Written task:
Edit the entries from the line with "如何成為美國最富有的1%？ (250, 1776)" to the line with "Entwickelt mit CKAN (653, 701)", replacing "Sortieren nach" with "Ordnen nach" and keeping everything else the same.

Entries for locating described items
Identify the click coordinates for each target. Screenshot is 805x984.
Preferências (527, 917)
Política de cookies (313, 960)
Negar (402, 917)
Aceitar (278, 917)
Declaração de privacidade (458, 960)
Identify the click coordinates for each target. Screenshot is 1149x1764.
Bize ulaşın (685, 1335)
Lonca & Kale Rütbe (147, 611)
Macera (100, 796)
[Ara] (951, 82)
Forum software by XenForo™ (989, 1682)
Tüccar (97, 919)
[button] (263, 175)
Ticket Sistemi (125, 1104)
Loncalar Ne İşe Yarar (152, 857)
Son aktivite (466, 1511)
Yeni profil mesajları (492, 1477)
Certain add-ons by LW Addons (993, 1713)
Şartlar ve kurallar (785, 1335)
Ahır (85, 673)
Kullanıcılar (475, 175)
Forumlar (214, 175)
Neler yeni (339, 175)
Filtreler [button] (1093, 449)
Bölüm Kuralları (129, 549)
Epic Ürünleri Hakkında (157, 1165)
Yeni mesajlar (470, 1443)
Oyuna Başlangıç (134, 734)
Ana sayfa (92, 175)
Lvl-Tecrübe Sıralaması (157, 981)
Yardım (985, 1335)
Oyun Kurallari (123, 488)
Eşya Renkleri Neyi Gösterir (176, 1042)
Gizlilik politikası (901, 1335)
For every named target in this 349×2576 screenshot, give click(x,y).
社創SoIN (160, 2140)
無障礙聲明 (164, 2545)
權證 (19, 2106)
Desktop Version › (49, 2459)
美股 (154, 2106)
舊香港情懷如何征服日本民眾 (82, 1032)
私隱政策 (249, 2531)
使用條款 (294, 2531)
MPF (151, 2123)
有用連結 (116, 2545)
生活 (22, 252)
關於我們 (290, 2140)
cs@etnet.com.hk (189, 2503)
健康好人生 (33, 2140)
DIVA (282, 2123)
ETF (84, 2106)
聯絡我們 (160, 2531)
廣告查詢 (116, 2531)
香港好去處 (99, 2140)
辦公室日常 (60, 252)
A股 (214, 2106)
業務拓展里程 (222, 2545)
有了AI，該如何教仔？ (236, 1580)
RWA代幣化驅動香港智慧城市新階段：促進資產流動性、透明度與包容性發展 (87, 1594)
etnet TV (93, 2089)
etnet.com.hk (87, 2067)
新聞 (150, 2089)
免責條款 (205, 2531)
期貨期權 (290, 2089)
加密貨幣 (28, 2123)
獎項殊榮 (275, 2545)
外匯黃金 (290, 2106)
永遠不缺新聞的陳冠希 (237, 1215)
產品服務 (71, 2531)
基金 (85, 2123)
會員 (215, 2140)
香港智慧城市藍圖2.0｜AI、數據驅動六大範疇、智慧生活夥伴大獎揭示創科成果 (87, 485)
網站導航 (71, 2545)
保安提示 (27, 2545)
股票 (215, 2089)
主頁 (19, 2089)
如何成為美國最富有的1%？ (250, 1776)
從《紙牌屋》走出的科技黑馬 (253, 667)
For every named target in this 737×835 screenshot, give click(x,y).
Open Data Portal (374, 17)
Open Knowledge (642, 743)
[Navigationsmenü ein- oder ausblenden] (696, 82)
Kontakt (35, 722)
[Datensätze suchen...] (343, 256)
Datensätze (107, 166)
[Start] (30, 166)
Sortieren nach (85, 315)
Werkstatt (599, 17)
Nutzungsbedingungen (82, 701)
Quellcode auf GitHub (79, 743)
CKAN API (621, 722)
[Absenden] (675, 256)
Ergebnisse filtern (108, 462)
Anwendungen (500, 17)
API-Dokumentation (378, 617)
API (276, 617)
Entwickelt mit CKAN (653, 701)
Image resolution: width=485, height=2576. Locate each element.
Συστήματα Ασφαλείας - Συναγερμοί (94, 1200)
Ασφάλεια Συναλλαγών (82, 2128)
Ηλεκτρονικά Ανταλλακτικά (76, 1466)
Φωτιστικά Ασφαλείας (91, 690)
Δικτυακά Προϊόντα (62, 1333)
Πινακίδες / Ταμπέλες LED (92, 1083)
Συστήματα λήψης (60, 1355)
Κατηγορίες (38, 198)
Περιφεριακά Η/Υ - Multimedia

Complete output:
如何成為美國最富有的1%？ (250, 1776)
從《紙牌屋》走出的科技黑馬 (253, 667)
For every named target in this 737×835 screenshot, give click(x,y).
Open Data Portal (374, 17)
Open Knowledge (642, 743)
[Navigationsmenü ein- oder ausblenden] (696, 82)
Kontakt (35, 722)
[Datensätze suchen...] (343, 256)
Datensätze (107, 166)
[Start] (30, 166)
Ordnen nach (85, 315)
Werkstatt (599, 17)
Nutzungsbedingungen (82, 701)
Quellcode auf GitHub (79, 743)
CKAN API (621, 722)
[Absenden] (675, 256)
Ergebnisse filtern (108, 462)
Anwendungen (500, 17)
API-Dokumentation (378, 617)
API (276, 617)
Entwickelt mit CKAN (653, 701)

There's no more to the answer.